Benchmark 1: seq 0 1 1000000
  Time (mean ± σ):      10.8 ms ±   1.7 ms    [User: 9.9 ms, System: 0.9 ms]
  Range (min … max):     5.2 ms …  14.1 ms    265 runs
 
Benchmark 2: ./target/release/seq 0 1 1000000
  Time (mean ± σ):     289.8 ms ±   3.7 ms    [User: 226.3 ms, System: 63.0 ms]
  Range (min … max):   286.7 ms … 297.6 ms    10 runs
 
Summary
  seq 0 1 1000000 ran
   26.80 ± 4.21 times faster than ./target/release/seq 0 1 1000000

I suspect there is some very targeted optimization going on for this most common use case, as the gap is not nearly as bad when a format is specified (or -w), or when some of the values are negative:

$ hyperfine -L seq seq,./target/release/seq "{seq} -f"%f" 0 1 1000000"
Benchmark 1: seq -f%f 0 1 1000000
  Time (mean ± σ):     193.5 ms ±   3.8 ms    [User: 192.6 ms, System: 0.6 ms]
  Range (min … max):   190.0 ms … 204.1 ms    14 runs
 
Benchmark 2: ./target/release/seq -f%f 0 1 1000000
  Time (mean ± σ):     313.6 ms ±   8.5 ms    [User: 256.7 ms, System: 56.3 ms]
  Range (min … max):   305.9 ms … 336.2 ms    10 runs
 
Summary
  seq -f%f 0 1 1000000 ran
    1.62 ± 0.05 times faster than ./target/release/seq -f%f 0 1 1000000
$ hyperfine -L seq seq,./target/release/seq "{seq} -w 0 1 1000000"
Benchmark 1: seq -w 0 1 1000000
  Time (mean ± σ):     168.3 ms ±   4.6 ms    [User: 167.5 ms, System: 0.5 ms]
  Range (min … max):   165.0 ms … 182.7 ms    16 runs
 
Benchmark 2: ./target/release/seq -w 0 1 1000000
  Time (mean ± σ):     325.5 ms ±   3.6 ms    [User: 268.8 ms, System: 55.9 ms]
  Range (min … max):   321.6 ms … 333.3 ms    10 runs
 
Summary
  seq -w 0 1 1000000 ran
    1.93 ± 0.06 times faster than ./target/release/seq -w 0 1 1000000
$ hyperfine -L seq seq,./target/release/seq "{seq} -100 1 1000000"
Benchmark 1: seq -100 1 1000000
  Time (mean ± σ):     159.0 ms ±   2.9 ms    [User: 157.9 ms, System: 0.9 ms]
  Range (min … max):   155.7 ms … 167.7 ms    17 runs
 
Benchmark 2: ./target/release/seq -100 1 1000000
  Time (mean ± σ):     289.1 ms ±   1.9 ms    [User: 225.0 ms, System: 63.5 ms]
  Range (min … max):   287.4 ms … 293.8 ms    10 runs
 
Summary
  seq -100 1 1000000 ran
    1.82 ± 0.04 times faster than ./target/release/seq -100 1 1000000
@mjguzik
Copy link

mjguzik commented Mar 18, 2025

The GNU variant issues buffered writes, 4K chunks. This variant issues writes for every number.
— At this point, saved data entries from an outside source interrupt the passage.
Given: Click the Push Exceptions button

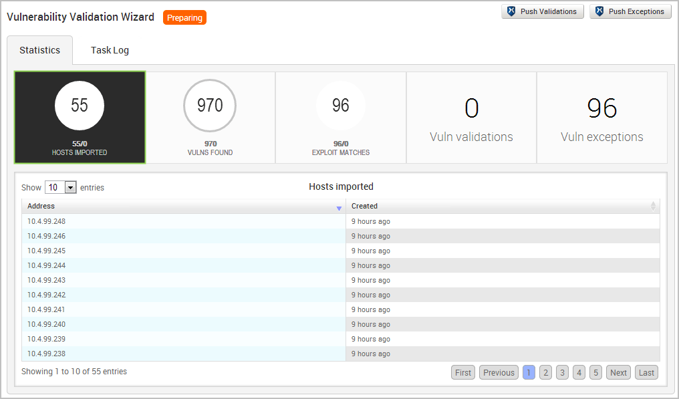Looking at the screenshot, I should point(630,11).
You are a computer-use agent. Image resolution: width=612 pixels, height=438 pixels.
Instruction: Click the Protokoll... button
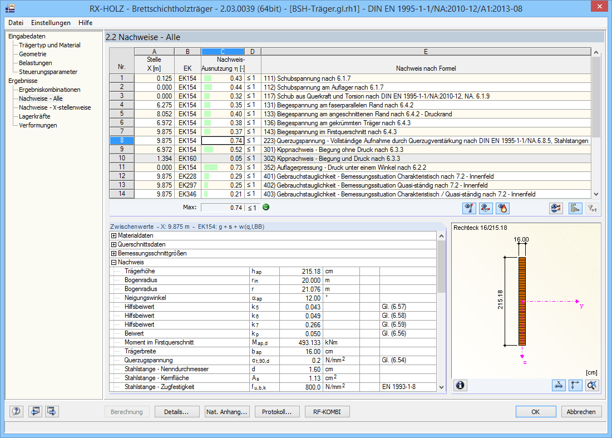(277, 412)
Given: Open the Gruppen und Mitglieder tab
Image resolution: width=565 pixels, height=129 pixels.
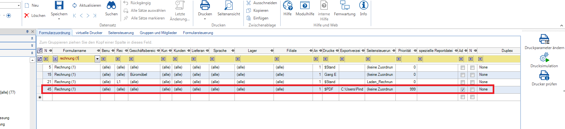Looking at the screenshot, I should tap(158, 33).
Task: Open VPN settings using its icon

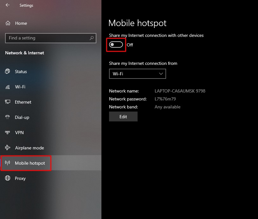Action: pos(7,133)
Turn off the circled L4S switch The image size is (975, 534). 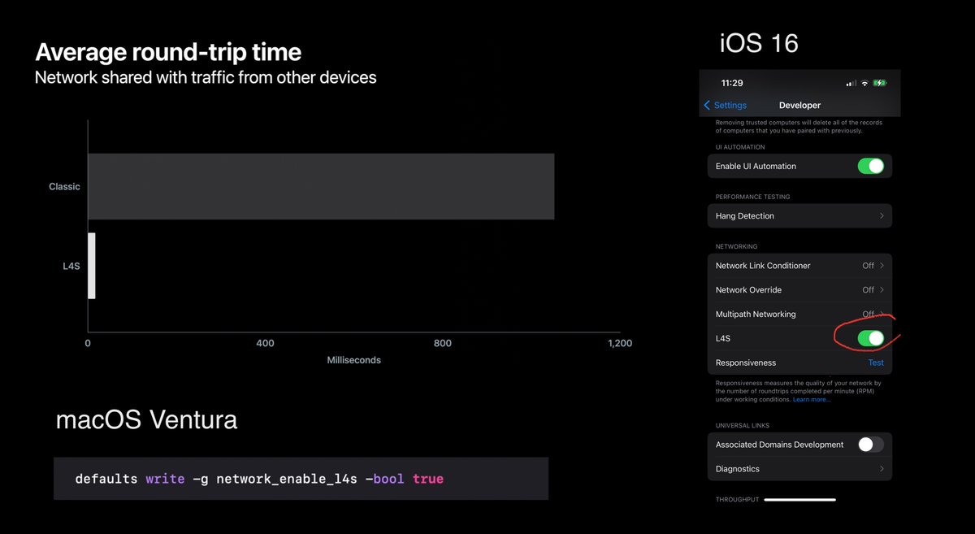tap(871, 338)
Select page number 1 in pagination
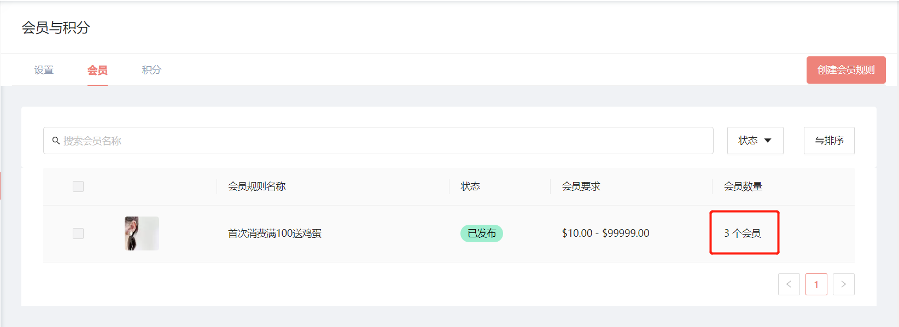 coord(816,284)
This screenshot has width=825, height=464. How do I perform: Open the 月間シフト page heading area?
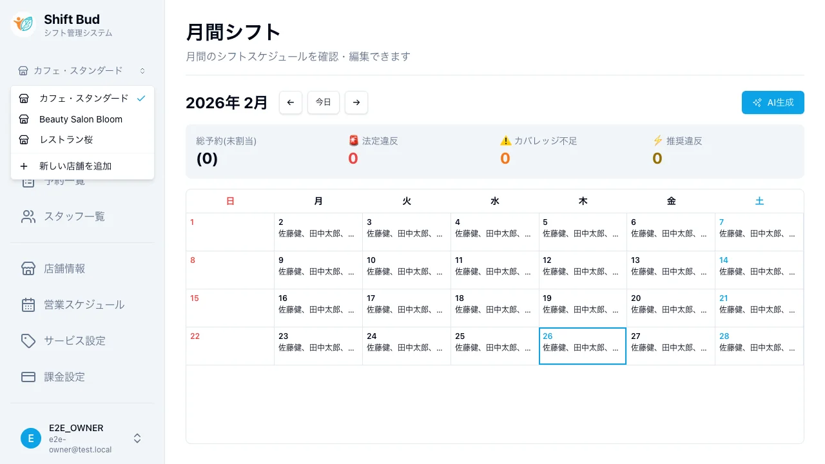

I also did have a quick look with perf top to explain the greatly increased user time:

10.24% seq [.] uu_seq::print_seq
10.05% seq [.] num_bigint::biguint::convert::to_radix_le
6.18% [kernel] [k] entry_SYSCALL_64
6.16% seq [.] <uu_seq::extendedbigdecimal::ExtendedBigDecimal as core::fmt::Display>::fmt
5.66% libc.so.6 [.] _int_free
5.37% libc.so.6 [.] malloc
4.78% seq [.] core::fmt::write
4.06% libc.so.6 [.] __GI___libc_write

I'm not a rust programmer, so I have no idea how to redo this in this language. :-> Hopefully I did save someone a little bit of digging.

@sylvestre
Copy link
Contributor

the perf profile: https://share.firefox.dev/3DM2Bus

@drinkcat
Copy link
Contributor Author

@mjguzik great catch! I wanted to cover the integer case with this issue, but you're totally right, and it does help reducing system time in all cases.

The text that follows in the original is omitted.